## About this task
In the forum thread about whether concertos are tragic, what does Ravellian say is the primary purpose of the concerto?

## Selected extract
>>>>>

# Are concertoes a "tragic" genre?



## Xaltotun (Sep 3, 2010)

DISCLAIMER: musical newbie posting. Excuse my ignorance and bear with me!

I've been listening to some concertoes and comparing them to symphonies. With the limited experience and exposure that I have, it seems that concertoes seem to have a certain feeling of tragedy associated with them. Some symphonies are tragic and dramatic, sure, but some are much more harmonious, and the dynamic seems to be different. Even if a symphony changes in tone/harmony/instruments, it seems that there is "one voice", or perhaps a multitude of voices, that are speaking to the listener - not the stressed duality between the solo instrument and the orchestra, associated with the concerto.

In a concerto, it seems that the solo instrument is somehow set against the orchestra: they do not seem to convey the same message, but rather, they seem to be in conflict. An immediate association is that the solo instrument represents the individual, and the orchestra represents the world, or society, or the troubles that have befallen our protagonist. The associations to tragedy are immediate, because we only have one voice for the individual, and a multitude of voices, a veritable wall of sound, for the antagonists. Somehow theatre comes to mind, while a symphony reminds me of literature.

Have I listened to a skewed sample of concertoes, or is this association of tragedy (and theatre) something that comes with the genre itself?


----------



## PicklePepperPiper (Aug 3, 2010)

Concerti (this is what us stiff-necked grammar nazis refer to as plural of "concerto", but "concertos" is also acceptable) are very much like any other genre - some are tragic, some aren't. I'd be curious to know which ones you listened to. From my experience, I rarely feel the soloist is against the orchestra but instead is comforted by an ensemble expanding on the musical ideas presented. But this could also depend on the players.

It's an interesting notion you've put forth, but for some decidedly not-tragic concertos, I recommend the Haydn Cello Concertos, perhaps a Mozart Violin Concerto, and the final movement of Mendelssohn's Violin Concerto in E Minor.

-PPP


----------



## Ravellian (Aug 17, 2009)

You are right in thinking that there is a contrast between the solo instrument and the orchestra - however - the concerto is not, in general, a "tragic" genre. This is because the primary purpose of the concerto is, in fact, to display the crowd-pleasing technical skills of the soloist. Sometimes when I listen to concerti I get the feeling (after the opening theme) that I'm simply listening to a series of improvisations and technical exercises..

<<<<<

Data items
>>>>>

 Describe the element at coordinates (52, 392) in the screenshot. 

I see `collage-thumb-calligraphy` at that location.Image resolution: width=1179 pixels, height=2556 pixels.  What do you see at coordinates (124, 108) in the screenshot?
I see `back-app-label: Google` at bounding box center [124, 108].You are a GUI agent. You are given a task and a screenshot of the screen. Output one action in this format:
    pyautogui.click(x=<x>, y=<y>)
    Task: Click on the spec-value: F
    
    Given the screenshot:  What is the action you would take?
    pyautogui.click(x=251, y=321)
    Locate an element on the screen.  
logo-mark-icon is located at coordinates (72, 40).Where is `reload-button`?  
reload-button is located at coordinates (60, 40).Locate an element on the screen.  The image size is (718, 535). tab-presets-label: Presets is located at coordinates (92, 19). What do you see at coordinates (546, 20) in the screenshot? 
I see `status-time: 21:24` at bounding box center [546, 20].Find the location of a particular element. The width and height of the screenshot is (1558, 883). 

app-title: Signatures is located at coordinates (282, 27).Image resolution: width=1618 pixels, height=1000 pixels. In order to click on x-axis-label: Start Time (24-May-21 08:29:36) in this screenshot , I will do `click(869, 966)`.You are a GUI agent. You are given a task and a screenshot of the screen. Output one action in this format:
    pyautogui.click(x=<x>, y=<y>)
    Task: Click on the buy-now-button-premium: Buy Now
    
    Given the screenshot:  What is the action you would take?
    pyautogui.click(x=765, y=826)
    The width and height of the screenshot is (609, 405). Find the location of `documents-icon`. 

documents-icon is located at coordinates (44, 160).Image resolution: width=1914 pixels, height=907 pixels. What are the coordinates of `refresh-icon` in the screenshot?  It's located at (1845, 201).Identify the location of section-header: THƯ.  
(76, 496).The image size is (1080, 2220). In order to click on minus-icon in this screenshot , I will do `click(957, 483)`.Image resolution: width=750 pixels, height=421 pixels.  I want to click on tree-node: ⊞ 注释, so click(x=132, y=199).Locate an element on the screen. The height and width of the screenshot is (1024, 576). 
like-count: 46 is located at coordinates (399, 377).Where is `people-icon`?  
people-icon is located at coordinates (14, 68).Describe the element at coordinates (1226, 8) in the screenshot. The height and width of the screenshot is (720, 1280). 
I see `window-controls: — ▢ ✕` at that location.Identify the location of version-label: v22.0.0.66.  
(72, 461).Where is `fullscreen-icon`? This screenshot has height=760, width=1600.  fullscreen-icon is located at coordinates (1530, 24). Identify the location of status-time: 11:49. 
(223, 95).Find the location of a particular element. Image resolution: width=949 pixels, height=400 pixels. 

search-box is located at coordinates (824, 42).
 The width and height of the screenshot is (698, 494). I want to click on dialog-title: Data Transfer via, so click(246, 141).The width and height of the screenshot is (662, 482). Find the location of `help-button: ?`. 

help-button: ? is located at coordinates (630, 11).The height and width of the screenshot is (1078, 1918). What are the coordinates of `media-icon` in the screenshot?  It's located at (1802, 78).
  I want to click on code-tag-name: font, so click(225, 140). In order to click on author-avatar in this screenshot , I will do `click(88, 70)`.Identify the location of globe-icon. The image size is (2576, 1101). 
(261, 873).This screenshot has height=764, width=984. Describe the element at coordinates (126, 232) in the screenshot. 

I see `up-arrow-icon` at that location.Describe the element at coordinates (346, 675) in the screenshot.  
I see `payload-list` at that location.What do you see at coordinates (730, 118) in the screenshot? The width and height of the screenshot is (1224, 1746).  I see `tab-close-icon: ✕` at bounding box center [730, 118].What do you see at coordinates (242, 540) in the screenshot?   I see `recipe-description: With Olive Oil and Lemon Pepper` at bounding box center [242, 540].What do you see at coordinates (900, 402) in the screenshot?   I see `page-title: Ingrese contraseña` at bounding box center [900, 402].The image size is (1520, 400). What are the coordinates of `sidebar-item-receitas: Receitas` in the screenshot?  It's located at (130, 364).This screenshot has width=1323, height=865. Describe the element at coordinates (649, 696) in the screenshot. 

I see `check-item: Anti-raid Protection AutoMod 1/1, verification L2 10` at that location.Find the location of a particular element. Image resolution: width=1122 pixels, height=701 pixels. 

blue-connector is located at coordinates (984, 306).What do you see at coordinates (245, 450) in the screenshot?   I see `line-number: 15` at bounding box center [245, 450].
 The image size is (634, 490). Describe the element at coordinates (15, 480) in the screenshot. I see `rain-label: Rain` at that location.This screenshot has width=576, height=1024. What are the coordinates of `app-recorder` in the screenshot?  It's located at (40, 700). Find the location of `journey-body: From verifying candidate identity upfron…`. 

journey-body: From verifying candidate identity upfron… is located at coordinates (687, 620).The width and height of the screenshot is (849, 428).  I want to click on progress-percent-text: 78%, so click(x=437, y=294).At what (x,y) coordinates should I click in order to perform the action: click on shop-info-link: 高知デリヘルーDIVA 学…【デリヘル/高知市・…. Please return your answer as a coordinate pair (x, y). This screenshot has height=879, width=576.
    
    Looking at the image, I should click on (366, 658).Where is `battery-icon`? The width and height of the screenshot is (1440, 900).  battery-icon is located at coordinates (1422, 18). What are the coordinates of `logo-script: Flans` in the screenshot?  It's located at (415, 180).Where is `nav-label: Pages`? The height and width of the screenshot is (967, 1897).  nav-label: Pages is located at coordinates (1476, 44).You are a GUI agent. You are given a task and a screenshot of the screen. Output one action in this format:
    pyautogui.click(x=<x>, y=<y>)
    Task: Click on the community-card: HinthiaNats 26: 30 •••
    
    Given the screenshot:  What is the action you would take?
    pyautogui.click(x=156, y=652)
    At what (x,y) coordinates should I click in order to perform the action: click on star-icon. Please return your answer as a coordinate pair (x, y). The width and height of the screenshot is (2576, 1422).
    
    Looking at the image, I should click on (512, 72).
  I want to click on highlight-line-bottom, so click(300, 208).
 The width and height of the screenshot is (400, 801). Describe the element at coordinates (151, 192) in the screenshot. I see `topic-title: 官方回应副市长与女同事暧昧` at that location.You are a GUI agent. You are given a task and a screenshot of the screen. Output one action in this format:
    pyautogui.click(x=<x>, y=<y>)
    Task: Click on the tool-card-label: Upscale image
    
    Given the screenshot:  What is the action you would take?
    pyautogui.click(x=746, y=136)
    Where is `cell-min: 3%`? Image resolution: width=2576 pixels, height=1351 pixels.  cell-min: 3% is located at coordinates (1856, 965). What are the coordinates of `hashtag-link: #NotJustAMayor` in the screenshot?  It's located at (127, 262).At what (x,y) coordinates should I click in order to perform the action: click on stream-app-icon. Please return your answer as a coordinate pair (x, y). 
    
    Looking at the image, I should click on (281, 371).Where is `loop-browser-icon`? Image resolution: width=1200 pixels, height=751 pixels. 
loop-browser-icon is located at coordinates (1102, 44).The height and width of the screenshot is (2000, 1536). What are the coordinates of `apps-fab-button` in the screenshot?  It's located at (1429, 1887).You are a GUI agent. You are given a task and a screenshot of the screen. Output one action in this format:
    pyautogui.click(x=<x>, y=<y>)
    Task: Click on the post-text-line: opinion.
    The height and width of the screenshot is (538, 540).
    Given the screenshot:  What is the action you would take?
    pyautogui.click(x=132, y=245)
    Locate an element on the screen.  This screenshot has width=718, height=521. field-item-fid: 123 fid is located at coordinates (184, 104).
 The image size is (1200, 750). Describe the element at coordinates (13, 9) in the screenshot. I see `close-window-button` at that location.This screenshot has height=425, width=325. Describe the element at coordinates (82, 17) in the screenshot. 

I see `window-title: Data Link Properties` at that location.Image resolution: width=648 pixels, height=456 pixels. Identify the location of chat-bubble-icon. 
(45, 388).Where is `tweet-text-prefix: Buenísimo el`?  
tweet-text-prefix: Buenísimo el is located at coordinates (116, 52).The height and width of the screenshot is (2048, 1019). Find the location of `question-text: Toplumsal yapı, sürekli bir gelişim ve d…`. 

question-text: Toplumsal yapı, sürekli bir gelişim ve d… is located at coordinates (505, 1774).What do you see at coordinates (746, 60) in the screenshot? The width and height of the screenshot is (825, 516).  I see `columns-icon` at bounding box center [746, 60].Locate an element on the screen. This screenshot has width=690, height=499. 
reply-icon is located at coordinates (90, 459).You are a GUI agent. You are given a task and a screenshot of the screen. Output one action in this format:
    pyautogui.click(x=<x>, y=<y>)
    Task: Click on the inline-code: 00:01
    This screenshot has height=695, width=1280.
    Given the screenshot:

<<<<<

## Task result
To display the crowd-pleasing technical skills of the soloist.